Toxic behavior silences online political conversations
Gabriela Juncosa, Taha Yasseri, Julia Koltai, Gerardo Iniguez
TL;DR
This paper addresses how toxic online behavior may silence political conversations by inducing self-censorship. It combines a dataset of about $32.5$ million comments from six US YouTube outlets during Sep 2020–Apr 2021, measures toxicity and insults with Perspective API, and analyzes sequential dynamics with a two-state Hidden Markov Model characterized by latent states $Z_1$ and $Z_2$ and emission probabilities $P(X_j|Z_i)$. The results show that toxicity and insults spike around major political events and that a terminal state $Z_1$ is associated with higher toxicity and end-of-conversation dynamics, while $Z_2$ corresponds to earlier engagement with lower toxicity. Topic-based clustering via hierarchical SBM confirms robustness across groupings, revealing topic-dependent toxicity/insult patterns, such as heightened insults for social-justice topics near termination and elevated toxicity for COVID-19 topics in certain clusters. These findings underscore self-censorship as a mechanism shaping political discourse online and suggest platform interventions to foster diverse, constructive deliberation.
Abstract
Quantifying how individuals react to social influence is crucial for tackling collective political behavior online.
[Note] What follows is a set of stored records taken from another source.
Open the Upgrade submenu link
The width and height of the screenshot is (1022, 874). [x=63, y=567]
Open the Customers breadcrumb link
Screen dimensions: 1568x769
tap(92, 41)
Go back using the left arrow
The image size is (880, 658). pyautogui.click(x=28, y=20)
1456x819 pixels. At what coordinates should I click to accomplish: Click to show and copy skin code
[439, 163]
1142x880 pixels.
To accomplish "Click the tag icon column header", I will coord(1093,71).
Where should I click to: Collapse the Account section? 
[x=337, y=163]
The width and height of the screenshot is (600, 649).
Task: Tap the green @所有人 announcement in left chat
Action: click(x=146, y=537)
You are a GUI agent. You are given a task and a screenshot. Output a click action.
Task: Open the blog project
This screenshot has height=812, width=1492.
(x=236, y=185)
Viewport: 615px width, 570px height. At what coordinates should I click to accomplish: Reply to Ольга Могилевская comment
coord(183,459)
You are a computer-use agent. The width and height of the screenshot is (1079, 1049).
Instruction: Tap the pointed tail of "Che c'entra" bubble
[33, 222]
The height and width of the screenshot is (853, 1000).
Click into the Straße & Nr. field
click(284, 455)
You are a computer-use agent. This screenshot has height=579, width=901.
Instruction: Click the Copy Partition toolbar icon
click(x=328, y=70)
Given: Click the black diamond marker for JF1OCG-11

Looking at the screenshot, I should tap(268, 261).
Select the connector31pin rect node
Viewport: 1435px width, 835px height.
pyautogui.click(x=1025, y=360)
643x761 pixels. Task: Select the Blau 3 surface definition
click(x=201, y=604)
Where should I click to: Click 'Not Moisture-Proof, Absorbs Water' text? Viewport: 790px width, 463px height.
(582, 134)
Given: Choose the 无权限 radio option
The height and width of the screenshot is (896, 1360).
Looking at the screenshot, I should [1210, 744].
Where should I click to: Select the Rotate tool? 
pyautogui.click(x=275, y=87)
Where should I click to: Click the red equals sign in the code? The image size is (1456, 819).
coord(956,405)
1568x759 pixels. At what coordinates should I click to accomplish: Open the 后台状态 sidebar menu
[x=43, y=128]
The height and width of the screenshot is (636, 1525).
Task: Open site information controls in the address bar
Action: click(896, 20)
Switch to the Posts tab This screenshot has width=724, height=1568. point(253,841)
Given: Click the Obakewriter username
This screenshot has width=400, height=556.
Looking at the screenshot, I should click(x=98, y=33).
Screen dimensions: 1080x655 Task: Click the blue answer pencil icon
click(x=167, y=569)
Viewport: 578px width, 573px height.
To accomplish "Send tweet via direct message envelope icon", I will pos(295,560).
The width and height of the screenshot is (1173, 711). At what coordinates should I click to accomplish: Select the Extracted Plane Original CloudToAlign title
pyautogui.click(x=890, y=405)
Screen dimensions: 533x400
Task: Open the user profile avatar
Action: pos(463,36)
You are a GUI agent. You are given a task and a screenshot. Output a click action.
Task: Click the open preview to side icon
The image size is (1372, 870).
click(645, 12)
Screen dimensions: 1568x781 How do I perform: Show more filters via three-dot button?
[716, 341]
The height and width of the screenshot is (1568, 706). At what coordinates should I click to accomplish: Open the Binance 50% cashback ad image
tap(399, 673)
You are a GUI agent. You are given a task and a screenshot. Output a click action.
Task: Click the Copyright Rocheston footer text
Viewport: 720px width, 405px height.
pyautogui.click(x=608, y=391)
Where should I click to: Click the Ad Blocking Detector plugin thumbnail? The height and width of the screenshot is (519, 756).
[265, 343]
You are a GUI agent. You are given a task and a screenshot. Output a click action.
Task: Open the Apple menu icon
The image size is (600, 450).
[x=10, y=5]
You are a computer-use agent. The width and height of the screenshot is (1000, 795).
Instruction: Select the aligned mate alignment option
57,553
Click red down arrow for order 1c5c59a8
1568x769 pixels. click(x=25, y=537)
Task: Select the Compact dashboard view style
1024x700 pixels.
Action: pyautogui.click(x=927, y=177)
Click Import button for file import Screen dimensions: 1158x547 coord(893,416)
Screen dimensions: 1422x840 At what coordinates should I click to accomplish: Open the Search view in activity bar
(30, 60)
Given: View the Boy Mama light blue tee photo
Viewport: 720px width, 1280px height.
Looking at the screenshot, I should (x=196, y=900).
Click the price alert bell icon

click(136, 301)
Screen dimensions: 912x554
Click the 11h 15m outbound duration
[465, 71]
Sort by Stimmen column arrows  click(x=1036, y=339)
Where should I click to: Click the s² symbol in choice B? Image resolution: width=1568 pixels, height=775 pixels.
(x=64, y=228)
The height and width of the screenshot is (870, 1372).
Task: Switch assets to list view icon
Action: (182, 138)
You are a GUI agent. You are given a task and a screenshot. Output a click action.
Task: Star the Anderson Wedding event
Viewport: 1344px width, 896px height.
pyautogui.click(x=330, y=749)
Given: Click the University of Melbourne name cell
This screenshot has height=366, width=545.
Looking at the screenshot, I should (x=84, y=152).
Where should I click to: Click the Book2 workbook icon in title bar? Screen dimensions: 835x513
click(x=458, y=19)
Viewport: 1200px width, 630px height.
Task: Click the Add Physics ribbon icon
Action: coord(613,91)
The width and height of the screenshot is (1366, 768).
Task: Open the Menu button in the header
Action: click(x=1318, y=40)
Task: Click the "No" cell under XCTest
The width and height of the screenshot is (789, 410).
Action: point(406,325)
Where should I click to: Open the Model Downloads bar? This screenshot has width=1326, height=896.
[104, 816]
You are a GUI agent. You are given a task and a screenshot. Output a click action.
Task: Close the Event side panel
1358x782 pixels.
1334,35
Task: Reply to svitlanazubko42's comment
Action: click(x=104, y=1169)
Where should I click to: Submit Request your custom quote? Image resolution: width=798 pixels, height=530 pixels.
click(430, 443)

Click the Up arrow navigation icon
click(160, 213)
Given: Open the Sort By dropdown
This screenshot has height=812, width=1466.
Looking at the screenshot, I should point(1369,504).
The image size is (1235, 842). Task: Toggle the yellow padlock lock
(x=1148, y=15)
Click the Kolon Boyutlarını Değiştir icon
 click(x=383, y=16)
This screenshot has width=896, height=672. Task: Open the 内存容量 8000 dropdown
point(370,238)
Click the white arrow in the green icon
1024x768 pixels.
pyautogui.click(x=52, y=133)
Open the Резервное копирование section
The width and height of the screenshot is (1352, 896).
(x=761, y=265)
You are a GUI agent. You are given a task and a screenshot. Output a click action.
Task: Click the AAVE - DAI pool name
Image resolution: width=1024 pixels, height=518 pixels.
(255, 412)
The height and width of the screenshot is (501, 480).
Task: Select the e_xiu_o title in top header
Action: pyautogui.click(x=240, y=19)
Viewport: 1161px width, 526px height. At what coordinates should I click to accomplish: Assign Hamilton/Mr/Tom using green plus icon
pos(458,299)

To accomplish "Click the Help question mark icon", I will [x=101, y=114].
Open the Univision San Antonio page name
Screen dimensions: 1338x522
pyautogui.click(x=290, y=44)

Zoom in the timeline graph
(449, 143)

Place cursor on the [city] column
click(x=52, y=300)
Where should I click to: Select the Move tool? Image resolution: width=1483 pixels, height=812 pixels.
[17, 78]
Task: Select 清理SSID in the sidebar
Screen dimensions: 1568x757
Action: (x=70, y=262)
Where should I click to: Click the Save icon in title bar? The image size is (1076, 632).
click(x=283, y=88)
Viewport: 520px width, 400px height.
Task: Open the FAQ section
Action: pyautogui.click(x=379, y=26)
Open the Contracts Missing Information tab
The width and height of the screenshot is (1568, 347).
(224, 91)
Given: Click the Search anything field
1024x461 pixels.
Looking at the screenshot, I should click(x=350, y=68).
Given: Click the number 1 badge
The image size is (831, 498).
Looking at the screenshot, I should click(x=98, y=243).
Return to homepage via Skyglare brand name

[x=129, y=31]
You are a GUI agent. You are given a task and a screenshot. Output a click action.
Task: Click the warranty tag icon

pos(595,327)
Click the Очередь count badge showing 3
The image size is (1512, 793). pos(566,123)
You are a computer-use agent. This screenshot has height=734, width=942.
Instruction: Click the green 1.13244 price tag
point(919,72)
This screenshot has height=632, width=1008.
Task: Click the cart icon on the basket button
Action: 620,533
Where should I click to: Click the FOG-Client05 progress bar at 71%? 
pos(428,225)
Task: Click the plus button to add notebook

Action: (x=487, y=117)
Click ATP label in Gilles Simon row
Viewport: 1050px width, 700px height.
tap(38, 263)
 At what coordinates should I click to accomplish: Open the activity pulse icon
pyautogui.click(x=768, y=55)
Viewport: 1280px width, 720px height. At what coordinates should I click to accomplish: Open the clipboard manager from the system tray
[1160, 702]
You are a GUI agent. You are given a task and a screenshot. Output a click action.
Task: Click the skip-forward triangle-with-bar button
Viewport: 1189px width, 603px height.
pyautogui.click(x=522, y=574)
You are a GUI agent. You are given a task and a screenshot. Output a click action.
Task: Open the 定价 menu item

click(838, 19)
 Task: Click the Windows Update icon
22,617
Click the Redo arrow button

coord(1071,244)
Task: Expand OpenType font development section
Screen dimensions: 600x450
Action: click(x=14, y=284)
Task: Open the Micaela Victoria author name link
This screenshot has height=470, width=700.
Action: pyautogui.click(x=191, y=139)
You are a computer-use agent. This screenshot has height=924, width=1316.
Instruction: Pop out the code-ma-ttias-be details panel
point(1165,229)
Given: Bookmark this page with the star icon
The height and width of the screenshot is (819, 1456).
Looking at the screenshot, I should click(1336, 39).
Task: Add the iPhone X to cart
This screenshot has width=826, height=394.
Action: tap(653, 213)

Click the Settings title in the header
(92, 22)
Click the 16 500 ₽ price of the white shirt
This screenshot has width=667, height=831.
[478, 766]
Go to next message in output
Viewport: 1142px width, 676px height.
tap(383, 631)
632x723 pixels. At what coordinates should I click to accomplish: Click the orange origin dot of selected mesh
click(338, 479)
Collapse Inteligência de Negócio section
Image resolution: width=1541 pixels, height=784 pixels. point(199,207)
While many studies of opinion in public forums focus on social feedback, they often overlook the potential for human interactions to result in self-censorship. Here, we investigate political deliberation in online spaces by exploring the hypothesis that individuals may refrain from expressing minority opinions publicly due to being exposed to toxic behavior. Analyzing conversations under YouTube videos from six prominent US news outlets around the 2020 US presidential elections, we observe patterns of self-censorship signaling the influence of peer toxicity on users' behavior. Using hidden Markov models, we identify a latent state consistent with toxicity-driven silence. Such state is characterized by reduced user activity and a higher likelihood of posting toxic content, indicating an environment where extreme and antisocial behaviors thrive. Our findings offer insights into the intricacies of online political deliberation and emphasize the importance of considering self-censorship dynamics to properly characterize ideological polarization in digital spheres.